Workshops
Workshops offered (by request with a minumum registration) by the Communication Skills Program at Dalhousie University's Faculty of Medicine include:
Giving Effective Feedback
Feedback is central to the teaching-learning process as it plays an unequivocal role in guiding and ensuring that learners acquire the necessary knowledge, clinical skill and professional attitudes for competent practice. The focus of this workshop is to work with participants to enhance their skill of giving feedback and supporting learners to seek feedback. This is accomplished through didactic presentation that introduces principles of feedback and adult education, discussion of challenges and clinical contexts, and case-based practice that employs specific feedback skills and strategies.
Working With the Challenging Learner
The learner in difficulty poses significant challenges for clinicians in their role as teachers. This workshop builds on the “Giving Effective Feedback” workshop and introduces participants to additional information and skills that will enable them to apply a systematic framework to identify learner difficulties and the steps involved in developing an intervention to assist the learner in difficulty. The format of this workshop includes didactic presentation, discussion, small group work, and feedback skills practice.
Difficult Patient-Doctor Communication: Working With Clinical Experience
This workshop provides training to participants on how to deal with challenging patient doctor communication – breaking bad news, handling anger, end of life care and many other difficult medical conversations. The small group education process known as Agenda-led Outcome-based Analysis (ALOBA) is employed to discuss and role play real life situations that participants have encountered in their clinical experience, practicing new techniques to enhance their communication skills. These workshops are given to Med 3 students, residents and tutors.

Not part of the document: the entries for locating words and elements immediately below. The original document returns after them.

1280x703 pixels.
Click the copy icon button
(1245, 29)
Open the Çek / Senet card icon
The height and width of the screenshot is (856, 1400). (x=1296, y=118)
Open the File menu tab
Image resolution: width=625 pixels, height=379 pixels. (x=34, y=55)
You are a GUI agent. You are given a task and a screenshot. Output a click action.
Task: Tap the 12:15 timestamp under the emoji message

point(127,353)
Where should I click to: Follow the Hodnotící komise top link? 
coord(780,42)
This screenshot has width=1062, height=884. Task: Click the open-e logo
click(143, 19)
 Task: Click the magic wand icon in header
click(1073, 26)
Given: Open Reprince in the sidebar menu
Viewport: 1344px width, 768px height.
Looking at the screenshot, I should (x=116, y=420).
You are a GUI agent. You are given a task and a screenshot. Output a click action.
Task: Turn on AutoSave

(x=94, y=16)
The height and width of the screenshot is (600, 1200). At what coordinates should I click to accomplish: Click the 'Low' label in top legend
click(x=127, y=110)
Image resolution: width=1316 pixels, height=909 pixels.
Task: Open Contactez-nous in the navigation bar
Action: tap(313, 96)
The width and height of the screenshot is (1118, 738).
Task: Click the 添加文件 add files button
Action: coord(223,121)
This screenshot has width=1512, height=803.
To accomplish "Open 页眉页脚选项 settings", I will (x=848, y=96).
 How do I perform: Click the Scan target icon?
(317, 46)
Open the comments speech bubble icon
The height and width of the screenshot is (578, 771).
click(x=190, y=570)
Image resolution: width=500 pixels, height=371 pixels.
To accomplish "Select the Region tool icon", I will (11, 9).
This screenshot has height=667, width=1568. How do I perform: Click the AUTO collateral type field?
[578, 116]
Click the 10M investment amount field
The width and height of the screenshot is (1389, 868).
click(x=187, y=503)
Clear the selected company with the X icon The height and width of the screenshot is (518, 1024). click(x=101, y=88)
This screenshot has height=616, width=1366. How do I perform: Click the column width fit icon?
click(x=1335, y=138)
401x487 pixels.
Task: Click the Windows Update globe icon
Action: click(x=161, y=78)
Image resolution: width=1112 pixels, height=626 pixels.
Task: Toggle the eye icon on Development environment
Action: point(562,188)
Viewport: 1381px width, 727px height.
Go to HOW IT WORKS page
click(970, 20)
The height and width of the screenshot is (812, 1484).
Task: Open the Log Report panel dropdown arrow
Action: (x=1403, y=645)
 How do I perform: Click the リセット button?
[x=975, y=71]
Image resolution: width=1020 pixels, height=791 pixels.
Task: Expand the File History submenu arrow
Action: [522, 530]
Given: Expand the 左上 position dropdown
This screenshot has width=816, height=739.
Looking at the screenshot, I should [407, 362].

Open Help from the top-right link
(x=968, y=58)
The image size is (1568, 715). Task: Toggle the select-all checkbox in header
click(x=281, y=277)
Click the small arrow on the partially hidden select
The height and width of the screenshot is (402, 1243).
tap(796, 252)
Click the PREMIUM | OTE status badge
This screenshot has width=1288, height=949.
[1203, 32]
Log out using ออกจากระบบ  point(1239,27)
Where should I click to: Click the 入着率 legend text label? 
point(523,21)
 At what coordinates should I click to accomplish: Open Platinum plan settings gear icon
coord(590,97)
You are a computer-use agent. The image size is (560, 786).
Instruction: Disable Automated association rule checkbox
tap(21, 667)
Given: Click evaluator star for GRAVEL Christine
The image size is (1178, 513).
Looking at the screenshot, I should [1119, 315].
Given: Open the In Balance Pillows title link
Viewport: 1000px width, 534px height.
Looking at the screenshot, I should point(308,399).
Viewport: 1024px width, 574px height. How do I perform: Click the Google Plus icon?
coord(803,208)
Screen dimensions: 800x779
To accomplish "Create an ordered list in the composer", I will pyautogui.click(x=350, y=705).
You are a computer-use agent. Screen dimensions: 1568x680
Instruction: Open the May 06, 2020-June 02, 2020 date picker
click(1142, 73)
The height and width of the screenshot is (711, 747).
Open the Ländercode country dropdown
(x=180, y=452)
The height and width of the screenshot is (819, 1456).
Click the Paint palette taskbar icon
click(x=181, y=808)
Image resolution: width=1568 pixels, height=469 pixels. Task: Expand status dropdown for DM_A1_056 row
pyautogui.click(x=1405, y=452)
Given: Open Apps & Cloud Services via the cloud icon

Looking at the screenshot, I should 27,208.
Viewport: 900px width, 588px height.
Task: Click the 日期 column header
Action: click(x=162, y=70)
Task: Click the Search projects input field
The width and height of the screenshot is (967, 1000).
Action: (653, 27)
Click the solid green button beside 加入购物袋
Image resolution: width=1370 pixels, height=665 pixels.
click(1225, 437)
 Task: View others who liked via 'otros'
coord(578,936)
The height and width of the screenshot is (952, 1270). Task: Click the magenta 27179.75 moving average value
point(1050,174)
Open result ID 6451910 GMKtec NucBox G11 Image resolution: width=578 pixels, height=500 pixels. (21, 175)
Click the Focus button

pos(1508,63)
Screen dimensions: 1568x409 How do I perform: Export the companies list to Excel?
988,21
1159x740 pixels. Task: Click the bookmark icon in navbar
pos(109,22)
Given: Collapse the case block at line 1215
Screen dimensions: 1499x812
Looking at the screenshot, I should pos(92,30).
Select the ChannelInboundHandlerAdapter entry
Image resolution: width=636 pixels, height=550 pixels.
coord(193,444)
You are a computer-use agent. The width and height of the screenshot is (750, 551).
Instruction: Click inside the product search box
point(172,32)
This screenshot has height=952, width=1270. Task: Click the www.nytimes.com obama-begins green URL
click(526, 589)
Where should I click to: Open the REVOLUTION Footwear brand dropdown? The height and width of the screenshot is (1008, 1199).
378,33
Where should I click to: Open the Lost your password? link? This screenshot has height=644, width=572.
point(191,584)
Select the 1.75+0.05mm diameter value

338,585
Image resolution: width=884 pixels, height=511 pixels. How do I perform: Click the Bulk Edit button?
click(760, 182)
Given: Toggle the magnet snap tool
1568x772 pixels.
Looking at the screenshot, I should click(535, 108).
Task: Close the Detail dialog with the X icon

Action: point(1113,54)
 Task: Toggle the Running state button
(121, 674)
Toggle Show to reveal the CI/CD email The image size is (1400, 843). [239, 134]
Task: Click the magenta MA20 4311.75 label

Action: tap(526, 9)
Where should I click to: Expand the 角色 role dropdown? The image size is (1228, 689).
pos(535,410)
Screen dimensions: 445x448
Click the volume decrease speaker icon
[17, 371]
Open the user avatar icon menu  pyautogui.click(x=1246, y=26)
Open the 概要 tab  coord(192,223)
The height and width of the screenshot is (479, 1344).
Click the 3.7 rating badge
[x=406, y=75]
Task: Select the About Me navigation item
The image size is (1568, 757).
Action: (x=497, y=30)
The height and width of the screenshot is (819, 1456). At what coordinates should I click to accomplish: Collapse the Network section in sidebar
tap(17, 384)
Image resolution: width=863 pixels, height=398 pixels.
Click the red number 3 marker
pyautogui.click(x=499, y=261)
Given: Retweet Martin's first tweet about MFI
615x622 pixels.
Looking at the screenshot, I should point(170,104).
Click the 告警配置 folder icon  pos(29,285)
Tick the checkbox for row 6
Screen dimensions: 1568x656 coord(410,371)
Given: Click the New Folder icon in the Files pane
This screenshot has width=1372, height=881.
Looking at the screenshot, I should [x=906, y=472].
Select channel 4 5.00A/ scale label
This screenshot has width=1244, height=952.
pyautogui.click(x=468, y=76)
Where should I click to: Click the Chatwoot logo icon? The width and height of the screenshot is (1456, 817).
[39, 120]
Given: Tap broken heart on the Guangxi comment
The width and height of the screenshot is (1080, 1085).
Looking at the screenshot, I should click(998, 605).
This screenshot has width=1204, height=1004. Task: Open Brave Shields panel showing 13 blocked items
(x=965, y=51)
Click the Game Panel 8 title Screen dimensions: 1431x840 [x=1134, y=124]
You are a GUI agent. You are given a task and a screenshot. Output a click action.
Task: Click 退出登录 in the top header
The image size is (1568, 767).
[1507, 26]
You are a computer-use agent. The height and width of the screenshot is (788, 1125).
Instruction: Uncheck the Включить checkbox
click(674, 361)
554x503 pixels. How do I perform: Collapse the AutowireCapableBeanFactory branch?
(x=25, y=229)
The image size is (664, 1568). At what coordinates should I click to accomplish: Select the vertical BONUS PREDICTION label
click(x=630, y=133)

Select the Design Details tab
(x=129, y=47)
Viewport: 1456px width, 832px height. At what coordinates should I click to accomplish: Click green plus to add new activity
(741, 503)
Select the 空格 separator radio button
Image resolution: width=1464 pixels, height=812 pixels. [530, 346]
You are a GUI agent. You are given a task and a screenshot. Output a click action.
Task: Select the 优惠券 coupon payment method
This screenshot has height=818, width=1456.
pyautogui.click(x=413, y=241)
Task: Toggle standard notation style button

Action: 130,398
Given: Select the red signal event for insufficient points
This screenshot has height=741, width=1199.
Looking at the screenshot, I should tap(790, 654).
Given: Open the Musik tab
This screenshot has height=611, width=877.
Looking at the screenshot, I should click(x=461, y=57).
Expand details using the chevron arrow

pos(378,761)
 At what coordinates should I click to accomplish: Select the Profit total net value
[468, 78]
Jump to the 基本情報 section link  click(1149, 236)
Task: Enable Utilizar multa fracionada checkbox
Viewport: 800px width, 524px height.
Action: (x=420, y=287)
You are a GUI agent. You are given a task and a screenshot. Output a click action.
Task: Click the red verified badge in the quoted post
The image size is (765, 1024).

The Three C’s of Interprofessional Team Work: Communication, Collaboration and Conflict Management
This skill building workshop is designed to enhance the ability of participants to communicate effectively with members of an interprofessional health care team. Through didactic presentation and group discussion, participants review factors that contribute to inter-professional team functioning, increase their knowledge of the roles of health care team members and analyze personal, social, professional and institutional factors that contribute to conflict within teams. In case based practice, participants have the opportunity to apply strategies to resolve the inevitable conflict that arise on a day to day basis.
DisclosIng Adverse Events
The disclosure of unanticipated outcomes is a skilled conversation with much at stake for patients and physicians. With the shift to a patient-centred focus, disclosing adverse events and apologizing to patients has become an ethical, legal and professional obligation. The literature highlights the high prevalence of harmful medical errors and the desire of patients to be informed when they are injured by care, especially care gone wrong. In response, open and honest disclosure is increasingly acknowledged to be a core component of quality health care. Despite this recognition, lack of training regarding what and how to disclose constitutes a significant barrier to physicians engaging in these important conversations. That residents are witnessing and disclosing adverse events points to the need to develop educational programs targeting all levels of medical education. This presentation focuses on Dalhousie’s PAMAP Model for Disclosing Adverse Events to assist in this endeavor. This model has been developed by our Communication Skills Program and is being used in communication workshops with residents.
Talking with Patients: Sharing Stories and Strategies
This two-part CME communication skills workshop assists physicians and residents in dealing with present or ongoing communication challenges in their practices. It is designed for faculty, residents, and community and hospital physicians wishing to enhance their communication skills.